(Stored entries)
- - - - - - -

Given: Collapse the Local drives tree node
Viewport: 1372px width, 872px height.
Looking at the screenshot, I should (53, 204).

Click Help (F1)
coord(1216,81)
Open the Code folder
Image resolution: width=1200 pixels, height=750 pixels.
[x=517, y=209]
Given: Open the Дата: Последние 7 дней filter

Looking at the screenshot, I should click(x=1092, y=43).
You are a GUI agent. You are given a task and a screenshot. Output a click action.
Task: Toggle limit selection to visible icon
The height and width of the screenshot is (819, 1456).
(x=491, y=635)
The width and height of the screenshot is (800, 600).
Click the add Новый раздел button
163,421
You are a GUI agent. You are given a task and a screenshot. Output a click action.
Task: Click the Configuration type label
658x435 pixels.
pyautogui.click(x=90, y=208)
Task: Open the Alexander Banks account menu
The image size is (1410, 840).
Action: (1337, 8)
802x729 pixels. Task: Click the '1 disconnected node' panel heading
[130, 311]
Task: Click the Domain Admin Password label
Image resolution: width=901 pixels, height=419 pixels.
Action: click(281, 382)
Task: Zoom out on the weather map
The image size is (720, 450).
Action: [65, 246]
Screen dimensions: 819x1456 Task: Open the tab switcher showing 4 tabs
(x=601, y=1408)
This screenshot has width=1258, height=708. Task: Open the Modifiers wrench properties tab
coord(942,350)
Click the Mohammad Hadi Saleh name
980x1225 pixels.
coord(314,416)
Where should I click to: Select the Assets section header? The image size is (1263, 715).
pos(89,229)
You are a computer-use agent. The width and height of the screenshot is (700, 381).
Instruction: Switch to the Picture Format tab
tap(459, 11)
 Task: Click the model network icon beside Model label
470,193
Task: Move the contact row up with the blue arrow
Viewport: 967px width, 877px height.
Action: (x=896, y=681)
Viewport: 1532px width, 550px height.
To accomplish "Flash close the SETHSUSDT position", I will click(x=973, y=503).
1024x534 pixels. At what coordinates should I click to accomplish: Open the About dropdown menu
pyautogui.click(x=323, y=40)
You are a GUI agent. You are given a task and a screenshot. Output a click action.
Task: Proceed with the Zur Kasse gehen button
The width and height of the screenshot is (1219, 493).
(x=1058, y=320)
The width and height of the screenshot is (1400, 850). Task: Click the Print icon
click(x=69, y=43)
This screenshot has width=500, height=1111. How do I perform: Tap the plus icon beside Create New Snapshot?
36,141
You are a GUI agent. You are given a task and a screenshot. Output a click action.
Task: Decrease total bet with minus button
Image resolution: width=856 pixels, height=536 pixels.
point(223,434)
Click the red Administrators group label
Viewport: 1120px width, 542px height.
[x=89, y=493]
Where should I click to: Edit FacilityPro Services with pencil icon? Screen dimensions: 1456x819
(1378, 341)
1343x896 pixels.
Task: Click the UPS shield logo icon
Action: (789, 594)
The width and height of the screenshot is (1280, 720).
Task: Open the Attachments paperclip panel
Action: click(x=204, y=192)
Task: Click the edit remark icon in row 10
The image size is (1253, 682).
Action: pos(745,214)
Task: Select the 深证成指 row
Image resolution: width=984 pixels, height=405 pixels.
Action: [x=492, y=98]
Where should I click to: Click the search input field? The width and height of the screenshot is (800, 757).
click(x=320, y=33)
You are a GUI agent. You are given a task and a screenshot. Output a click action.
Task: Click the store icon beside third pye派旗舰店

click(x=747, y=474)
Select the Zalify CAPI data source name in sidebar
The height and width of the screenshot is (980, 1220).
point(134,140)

- - - - - - -

-- Request --
Please convert all of the data above into a Markdown table with two columns, Row and Line, giving each non-blank line its own numbered row and skipping blank lines.

-- Answer to this problem --
| Row | Line |
|---|---|
| 1 | Given: Collapse the Local drives tree node |
| 2 | Viewport: 1372px width, 872px height. |
| 3 | Looking at the screenshot, I should (53, 204). |
| 4 | Click Help (F1) |
| 5 | coord(1216,81) |
| 6 | Open the Code folder |
| 7 | Image resolution: width=1200 pixels, height=750 pixels. |
| 8 | [x=517, y=209] |
| 9 | Given: Open the Дата: Последние 7 дней filter |
| 10 | Looking at the screenshot, I should click(x=1092, y=43). |
| 11 | You are a GUI agent. You are given a task and a screenshot. Output a click action. |
| 12 | Task: Toggle limit selection to visible icon |
| 13 | The height and width of the screenshot is (819, 1456). |
| 14 | (x=491, y=635) |
| 15 | The width and height of the screenshot is (800, 600). |
| 16 | Click the add Новый раздел button |
| 17 | 163,421 |
| 18 | You are a GUI agent. You are given a task and a screenshot. Output a click action. |
| 19 | Task: Click the Configuration type label |
| 20 | 658x435 pixels. |
| 21 | pyautogui.click(x=90, y=208) |
| 22 | Task: Open the Alexander Banks account menu |
| 23 | The image size is (1410, 840). |
| 24 | Action: (1337, 8) |
| 25 | 802x729 pixels. Task: Click the '1 disconnected node' panel heading |
| 26 | [130, 311] |
| 27 | Task: Click the Domain Admin Password label |
| 28 | Image resolution: width=901 pixels, height=419 pixels. |
| 29 | Action: click(281, 382) |
| 30 | Task: Zoom out on the weather map |
| 31 | The image size is (720, 450). |
| 32 | Action: [65, 246] |
| 33 | Screen dimensions: 819x1456 Task: Open the tab switcher showing 4 tabs |
| 34 | (x=601, y=1408) |
| 35 | This screenshot has width=1258, height=708. Task: Open the Modifiers wrench properties tab |
| 36 | coord(942,350) |
| 37 | Click the Mohammad Hadi Saleh name |
| 38 | 980x1225 pixels. |
| 39 | coord(314,416) |
| 40 | Where should I click to: Select the Assets section header? The image size is (1263, 715). |
| 41 | pos(89,229) |
| 42 | You are a computer-use agent. The width and height of the screenshot is (700, 381). |
| 43 | Instruction: Switch to the Picture Format tab |
| 44 | tap(459, 11) |
| 45 |  Task: Click the model network icon beside Model label |
| 46 | 470,193 |
| 47 | Task: Move the contact row up with the blue arrow |
| 48 | Viewport: 967px width, 877px height. |
| 49 | Action: (x=896, y=681) |
| 50 | Viewport: 1532px width, 550px height. |
| 51 | To accomplish "Flash close the SETHSUSDT position", I will click(x=973, y=503). |
| 52 | 1024x534 pixels. At what coordinates should I click to accomplish: Open the About dropdown menu |
| 53 | pyautogui.click(x=323, y=40) |
| 54 | You are a GUI agent. You are given a task and a screenshot. Output a click action. |
| 55 | Task: Proceed with the Zur Kasse gehen button |
| 56 | The width and height of the screenshot is (1219, 493). |
| 57 | (x=1058, y=320) |
| 58 | The width and height of the screenshot is (1400, 850). Task: Click the Print icon |
| 59 | click(x=69, y=43) |
| 60 | This screenshot has width=500, height=1111. How do I perform: Tap the plus icon beside Create New Snapshot? |
| 61 | 36,141 |
| 62 | You are a GUI agent. You are given a task and a screenshot. Output a click action. |
| 63 | Task: Decrease total bet with minus button |
| 64 | Image resolution: width=856 pixels, height=536 pixels. |
| 65 | point(223,434) |
| 66 | Click the red Administrators group label |
| 67 | Viewport: 1120px width, 542px height. |
| 68 | [x=89, y=493] |
| 69 | Where should I click to: Edit FacilityPro Services with pencil icon? Screen dimensions: 1456x819 |
| 70 | (1378, 341) |
| 71 | 1343x896 pixels. |
| 72 | Task: Click the UPS shield logo icon |
| 73 | Action: (789, 594) |
| 74 | The width and height of the screenshot is (1280, 720). |
| 75 | Task: Open the Attachments paperclip panel |
| 76 | Action: click(x=204, y=192) |
| 77 | Task: Click the edit remark icon in row 10 |
| 78 | The image size is (1253, 682). |
| 79 | Action: pos(745,214) |
| 80 | Task: Select the 深证成指 row |
| 81 | Image resolution: width=984 pixels, height=405 pixels. |
| 82 | Action: [x=492, y=98] |
| 83 | Where should I click to: Click the search input field? The width and height of the screenshot is (800, 757). |
| 84 | click(x=320, y=33) |
| 85 | You are a GUI agent. You are given a task and a screenshot. Output a click action. |
| 86 | Task: Click the store icon beside third pye派旗舰店 |
| 87 | click(x=747, y=474) |
| 88 | Select the Zalify CAPI data source name in sidebar |
| 89 | The height and width of the screenshot is (980, 1220). |
| 90 | point(134,140) |